Twitter is slowly evolving into a protocol, and less of a conversational tool.  You can see it with the slow creep into your timeline of urls, #hashtags, location tags, @replies, and all manner of add on services.  Everything is abbreviated, shortened, hyperlinked and otherwise made smaller to fit into the limitation that is 140 characters. It is to the point where you almost need a third party client just to make any sense of it.

This trend will not abate, and for the record, I think it’s a good thing. But the good times of forward and steady progress towards a fully Matrixed web will not last forever, at least not solely on Twitter.

The same thing that has bitten us Friendfeeders on the butt this week will eventually happen to us all on Twitter: they’ll sell out, strip down, screw up, or otherwise anger almost all of us with a major change to the service, and render it unusable.

It’s a virtual certainty.  User revolts happen regularly on Facebook and Digg.  They’ve happened a few times on Twitter and Friendfeed.  At one point or another, the ‘big one’ will hit, and it’ll be over for most of us.

The developer community around Twitter is starting to realize this already.  Jesse Stay, one of the most vocal individuals in the Twitter developer community, said as much on Facebook tonight.

When Facebook is being held up as a standard of stability and trust, you know your developer community is troubled.

How Will Federation of the Twitterstream Occur?

I see two potential paths towards federation trending right now (and one of them isn’t Laconica/Identica, though it may play a part).

Third party clients: The most popular way to access Twitter isn’t through the web interface – only 27% of Twitter users back in April chose to interact with it that way. Clients like Seesmic and Tweetdeck wield an unruly amount of influence. Many of the third party clients also support other social networking platforms like Facebook.

These clients sit in the enviable position, or at least might soon sit there, of determining exactly what it is that most real time web users get to interact with. Seesmic, Tweetdeck and the top three or four iPhone Twitter clients could form a consortium and suddenly mirror everything that takes place on Twitter to a third party or federated platform – in essence deprecating Twitter and Facebook in one fell swoop.

WordPress: What might they syndicate to?  WordPress offers an attractive alternative.  There are dozens of lifestreaming platforms emerging, and everyone seems ready to dub sites like Tumblr or Posterous as the natural successors to Friendfeed.

They might be, in the interim, but they have the same potential to fall by the wayside that Friendfeed and Twitter have.  WordPress, on the other hand, is a widely supported and completely open source tool.  Neophytes and true codehackers alike love it.

They’ve not completely ignored lifestreaming, either.  Mark Krynsky has noted a number of great themes and plugins for the purposes of lifestreaming built for WordPress over at Lifestream Blog.

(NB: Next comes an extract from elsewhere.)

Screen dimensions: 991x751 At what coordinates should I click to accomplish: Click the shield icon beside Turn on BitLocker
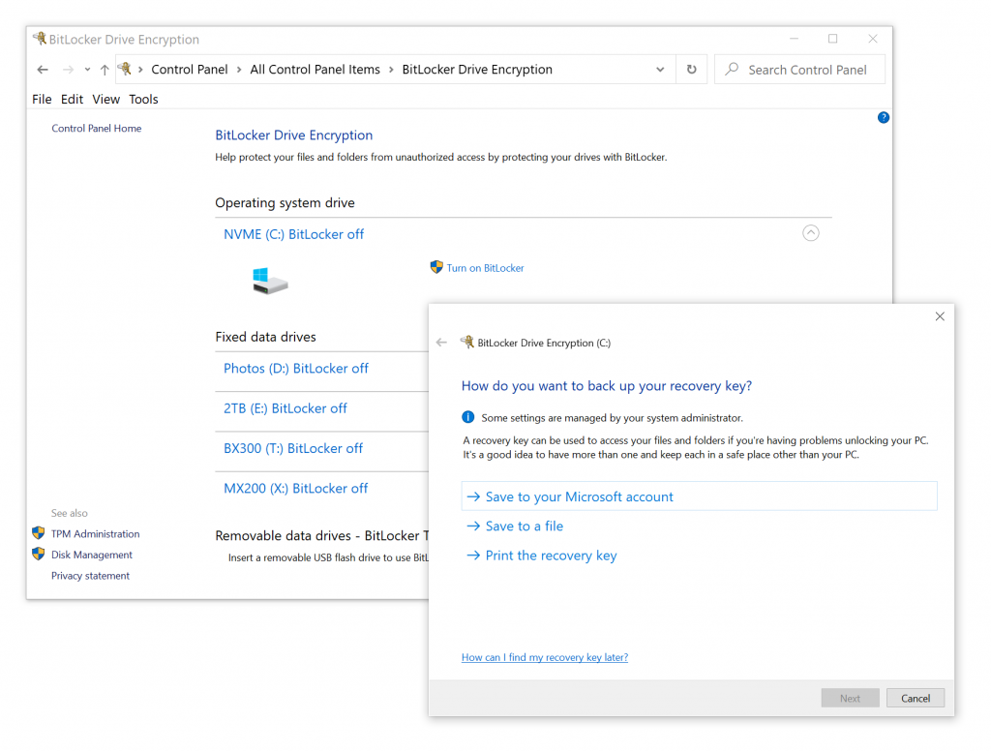[x=435, y=268]
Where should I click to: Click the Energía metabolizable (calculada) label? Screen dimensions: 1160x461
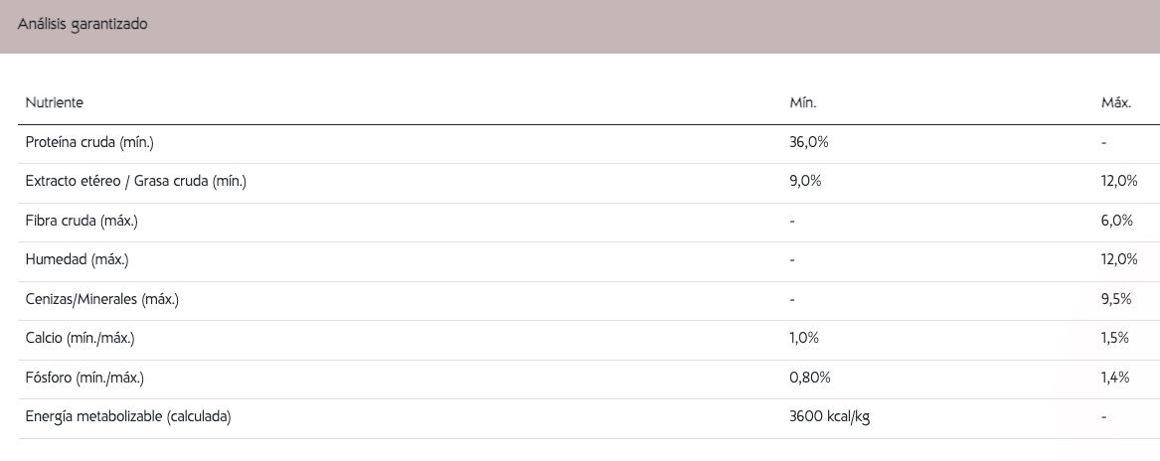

In working with WordPress MU and Buddypress as I have over the last several weeks, I’ve noticed a few key things:

  • Federated activity streams are on the product roadmap for Buddypress. This is huge, because BP allows all WPMU users (and soon to be all WP users) to set up their own niche social network around their blogging community. 
  • WordPress has a number of great themes built for real time interaction.  We use one of them here at SiliconANGLE for our editorial backchannel (/sabackchan).
  • Data can already be easily imported and exported a number of ways with WordPress.

These paths may converge as soon as six months down the road, or perhaps as much as a couple of years.

WordPress, though, has been around and proven stable as a platform through it’s widespread and decentralized support.  It could be those very same attributes that have given it success as a CMS that end up winning it the keys to the real-time kingdom.